#### [Problem to work on]
The response must be a precise copy of the records that follow.

#### [Excerpted records]
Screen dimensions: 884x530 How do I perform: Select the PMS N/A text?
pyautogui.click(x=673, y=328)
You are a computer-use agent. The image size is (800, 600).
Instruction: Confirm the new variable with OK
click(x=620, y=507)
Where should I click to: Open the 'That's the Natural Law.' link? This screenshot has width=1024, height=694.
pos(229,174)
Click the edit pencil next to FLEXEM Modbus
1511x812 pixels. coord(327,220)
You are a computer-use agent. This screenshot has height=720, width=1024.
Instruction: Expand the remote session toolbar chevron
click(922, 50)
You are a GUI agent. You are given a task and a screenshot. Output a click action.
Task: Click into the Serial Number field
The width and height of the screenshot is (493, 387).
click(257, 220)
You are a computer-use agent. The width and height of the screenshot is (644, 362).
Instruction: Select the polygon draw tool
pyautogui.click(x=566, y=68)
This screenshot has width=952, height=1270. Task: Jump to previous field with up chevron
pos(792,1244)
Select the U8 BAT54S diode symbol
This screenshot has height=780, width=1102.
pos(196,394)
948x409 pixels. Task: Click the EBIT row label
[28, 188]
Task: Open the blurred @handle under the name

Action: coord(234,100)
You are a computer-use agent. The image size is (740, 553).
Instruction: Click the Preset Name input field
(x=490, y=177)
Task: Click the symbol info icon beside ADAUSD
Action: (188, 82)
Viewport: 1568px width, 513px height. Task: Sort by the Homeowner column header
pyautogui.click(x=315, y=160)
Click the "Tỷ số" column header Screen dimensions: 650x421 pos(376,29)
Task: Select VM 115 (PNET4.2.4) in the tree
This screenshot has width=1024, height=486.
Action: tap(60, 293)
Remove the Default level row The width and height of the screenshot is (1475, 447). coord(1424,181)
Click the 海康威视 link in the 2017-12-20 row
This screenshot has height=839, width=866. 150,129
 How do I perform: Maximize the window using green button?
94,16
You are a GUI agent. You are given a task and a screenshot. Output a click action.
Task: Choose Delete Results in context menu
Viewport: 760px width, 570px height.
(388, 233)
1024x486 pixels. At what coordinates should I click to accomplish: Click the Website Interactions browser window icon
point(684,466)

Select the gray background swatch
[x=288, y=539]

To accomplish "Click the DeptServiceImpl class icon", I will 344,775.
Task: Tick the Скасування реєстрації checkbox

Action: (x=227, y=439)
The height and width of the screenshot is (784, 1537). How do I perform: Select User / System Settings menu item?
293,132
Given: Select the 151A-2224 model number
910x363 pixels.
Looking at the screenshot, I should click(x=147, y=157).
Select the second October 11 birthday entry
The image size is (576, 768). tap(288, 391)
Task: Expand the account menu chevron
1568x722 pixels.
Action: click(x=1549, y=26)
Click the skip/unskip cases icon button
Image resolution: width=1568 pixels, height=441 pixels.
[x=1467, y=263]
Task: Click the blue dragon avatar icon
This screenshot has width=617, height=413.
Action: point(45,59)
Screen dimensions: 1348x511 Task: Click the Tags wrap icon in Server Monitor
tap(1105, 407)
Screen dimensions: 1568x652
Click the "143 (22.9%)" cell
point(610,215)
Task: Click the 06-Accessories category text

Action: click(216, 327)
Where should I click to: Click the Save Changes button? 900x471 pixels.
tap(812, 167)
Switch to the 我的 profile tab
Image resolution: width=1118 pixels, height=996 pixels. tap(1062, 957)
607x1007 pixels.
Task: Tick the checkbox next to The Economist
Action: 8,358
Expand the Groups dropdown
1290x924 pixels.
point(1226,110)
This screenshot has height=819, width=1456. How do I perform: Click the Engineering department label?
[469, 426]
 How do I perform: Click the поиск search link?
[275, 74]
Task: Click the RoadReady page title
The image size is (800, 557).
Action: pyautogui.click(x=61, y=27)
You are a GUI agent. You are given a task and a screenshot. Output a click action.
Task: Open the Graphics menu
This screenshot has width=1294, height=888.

#### [Response below]
Screen dimensions: 884x530 How do I perform: Select the PMS N/A text?
pyautogui.click(x=673, y=328)
You are a computer-use agent. The image size is (800, 600).
Instruction: Confirm the new variable with OK
click(x=620, y=507)
Where should I click to: Open the 'That's the Natural Law.' link? This screenshot has width=1024, height=694.
pos(229,174)
Click the edit pencil next to FLEXEM Modbus
1511x812 pixels. coord(327,220)
You are a computer-use agent. This screenshot has height=720, width=1024.
Instruction: Expand the remote session toolbar chevron
click(922, 50)
You are a GUI agent. You are given a task and a screenshot. Output a click action.
Task: Click into the Serial Number field
The width and height of the screenshot is (493, 387).
click(257, 220)
You are a computer-use agent. The width and height of the screenshot is (644, 362).
Instruction: Select the polygon draw tool
pyautogui.click(x=566, y=68)
This screenshot has width=952, height=1270. Task: Jump to previous field with up chevron
pos(792,1244)
Select the U8 BAT54S diode symbol
This screenshot has height=780, width=1102.
pos(196,394)
948x409 pixels. Task: Click the EBIT row label
[28, 188]
Task: Open the blurred @handle under the name

Action: coord(234,100)
You are a computer-use agent. The image size is (740, 553).
Instruction: Click the Preset Name input field
(x=490, y=177)
Task: Click the symbol info icon beside ADAUSD
Action: (188, 82)
Viewport: 1568px width, 513px height. Task: Sort by the Homeowner column header
pyautogui.click(x=315, y=160)
Click the "Tỷ số" column header Screen dimensions: 650x421 pos(376,29)
Task: Select VM 115 (PNET4.2.4) in the tree
This screenshot has width=1024, height=486.
Action: tap(60, 293)
Remove the Default level row The width and height of the screenshot is (1475, 447). coord(1424,181)
Click the 海康威视 link in the 2017-12-20 row
This screenshot has height=839, width=866. 150,129
 How do I perform: Maximize the window using green button?
94,16
You are a GUI agent. You are given a task and a screenshot. Output a click action.
Task: Choose Delete Results in context menu
Viewport: 760px width, 570px height.
(388, 233)
1024x486 pixels. At what coordinates should I click to accomplish: Click the Website Interactions browser window icon
point(684,466)

Select the gray background swatch
[x=288, y=539]

To accomplish "Click the DeptServiceImpl class icon", I will 344,775.
Task: Tick the Скасування реєстрації checkbox

Action: (x=227, y=439)
The height and width of the screenshot is (784, 1537). How do I perform: Select User / System Settings menu item?
293,132
Given: Select the 151A-2224 model number
910x363 pixels.
Looking at the screenshot, I should click(x=147, y=157).
Select the second October 11 birthday entry
The image size is (576, 768). tap(288, 391)
Task: Expand the account menu chevron
1568x722 pixels.
Action: click(x=1549, y=26)
Click the skip/unskip cases icon button
Image resolution: width=1568 pixels, height=441 pixels.
[x=1467, y=263]
Task: Click the blue dragon avatar icon
This screenshot has width=617, height=413.
Action: point(45,59)
Screen dimensions: 1348x511 Task: Click the Tags wrap icon in Server Monitor
tap(1105, 407)
Screen dimensions: 1568x652
Click the "143 (22.9%)" cell
point(610,215)
Task: Click the 06-Accessories category text

Action: click(216, 327)
Where should I click to: Click the Save Changes button? 900x471 pixels.
tap(812, 167)
Switch to the 我的 profile tab
Image resolution: width=1118 pixels, height=996 pixels. tap(1062, 957)
607x1007 pixels.
Task: Tick the checkbox next to The Economist
Action: 8,358
Expand the Groups dropdown
1290x924 pixels.
point(1226,110)
This screenshot has height=819, width=1456. How do I perform: Click the Engineering department label?
[469, 426]
 How do I perform: Click the поиск search link?
[275, 74]
Task: Click the RoadReady page title
The image size is (800, 557).
Action: pyautogui.click(x=61, y=27)
You are a GUI agent. You are given a task and a screenshot. Output a click action.
Task: Open the Graphics menu
This screenshot has width=1294, height=888.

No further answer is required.